It’s hard to believe that 2016 is already wrapping up – what a full year this has been! We have some exciting opportunities ahead, and we’re pleased to share our 2016 successes with you. From all of us at Earth Economics, we wish you a very happy holiday season. We look forward to sharing more exciting developments in 2017!

Here are a few of our 2016 highlights:

Securing a $400 million win for NDRC competitors

Earth Economics served as a subject matter expert in HUD’s National Disaster Resilience Competition (NDRC), advising cities nationwide and working closely with several competition finalists in conducting holistic benefit-cost analysis for their applications. These competitors were awarded a combined total of $400 million, over 1/3 of the total funding available!
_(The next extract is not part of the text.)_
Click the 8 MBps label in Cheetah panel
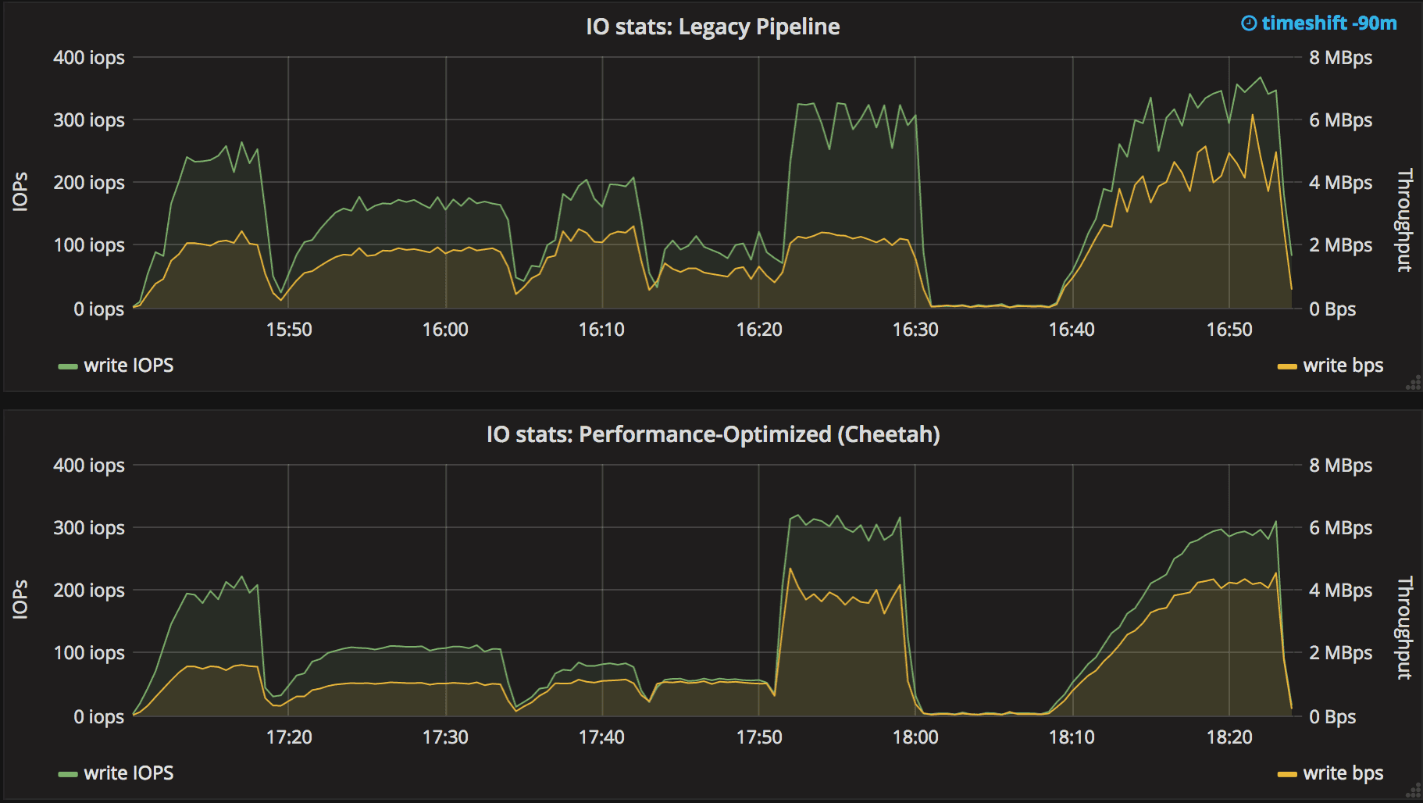This screenshot has width=1423, height=803. pyautogui.click(x=1340, y=466)
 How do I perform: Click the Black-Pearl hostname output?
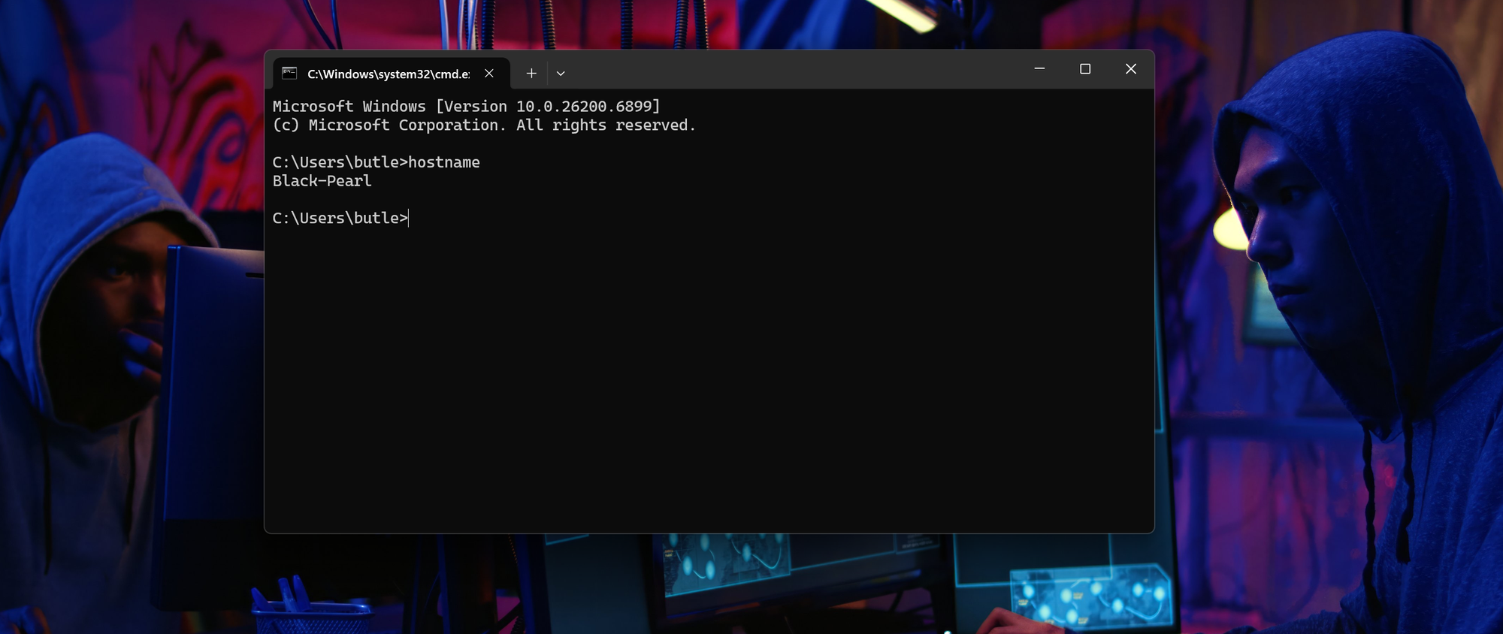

Continuing work with the 100 Resilient Cities Initiative

As a Platform Partner for the Rockefeller Foundation’s 100 Resilient Cities Initiative, we support the selected 100 cities with expert natural capital valuation, ultimately helping them to develop long-term funding strategies for these assets. Over this past year, we collaborated with the City of El Paso, Texas, to assess the value of the city’s open space and provide a model for connecting the value to their economy. 

Evaluating the Lower Snake River dams  

Our report, “National and Regional Economic Analysis of the Four Lower Snake River Dams”, showed the four Lower Snake River dams return only $0.15 cents on every dollar.  This report is critical to informing the benefits and costs of the dams and the sustainability of this infrastructure in a modern economy, and it is a crucial tool for stakeholder groups advocating for dam removal and alternative solutions.

Providing values to guide FEMA policy updates

May 2016 marked yet another pivotal change in FEMA policy which allows ecosystem services to be applied to all FEMA project types, including fire and drought mitigation actions. Earth Economics partnered with CDM Smith to conduct the research necessary for implementing ecosystem services into Benefit-Cost Analysis – a federal mandate set in 2015.  The federal government now acknowledges the value of natural landscapes for mitigating the impacts of natural disasters.

Working with the Governmental Accounting Standards Board

In March, we conducted a professional development session on natural resources accounting for about 60 staff, board, and advisory council members of the Governmental Accounting Standards Board (GASB), the Financial Accounting Standards Board (FASB), and the Financial Accounting Foundation (FAF). Together, these institutions set national accounting standards for state and local government and the private sector in the U.S. We are continuing our work to advance accounting standards and funding mechanisms for conservation lands such as forested watersheds, wetlands, and open space.

Supporting a $22 million recreation bond in Alaska’s Mat-Su Borough

In late 2015, we released a report, “Economic Benefits of Trails, Parks, and Open Space in the Mat-Su Borough”, that showed that every dollar invested in these resources provides a return of more than $5.  Over the following months, stakeholders leveraged the report to educate voters about the value of their natural lands, and in the fall of 2016, Mat-Su Borough residents voted in favor of a $22 million bond to support local trails, parks, pools, and ice rinks – the largest recreation bond ever passed in Alaska’s history!

Helping Columbia River Tribes negotiate with better economics

In collaboration with the Pacific Rivers Council, the Columbia River Inter-Tribal Fish Commission, and the Upper Columbia United Tribes, we assessed the ecosystem services provided throughout the entire Columbia River Basin (CRB).  An ecosystem services valuation of the CRB is a vital step in negotiating new terms for the Columbia River Treaty, which is scheduled for an update in 2024. For the first time ever, the Columbia River Tribes will have documentation of the Basin’s natural capital value and an economic argument to support ecosystem conservation and the reintroduction of salmon populations.

Painting a clear picture of sustainable agriculture practices

In a new effort to spark investment in sustainable agriculture, Earth Economics joined with Farmland LP and the Delta Institute to assess the economic impact of best management practices on ecosystem services provisioning. This new analysis provides invaluable data for farmers and investors alike. With a clear picture of the financial impacts of sustainable agriculture practices, individuals and stakeholders will be able to gauge the environmental and financial impacts of their investments.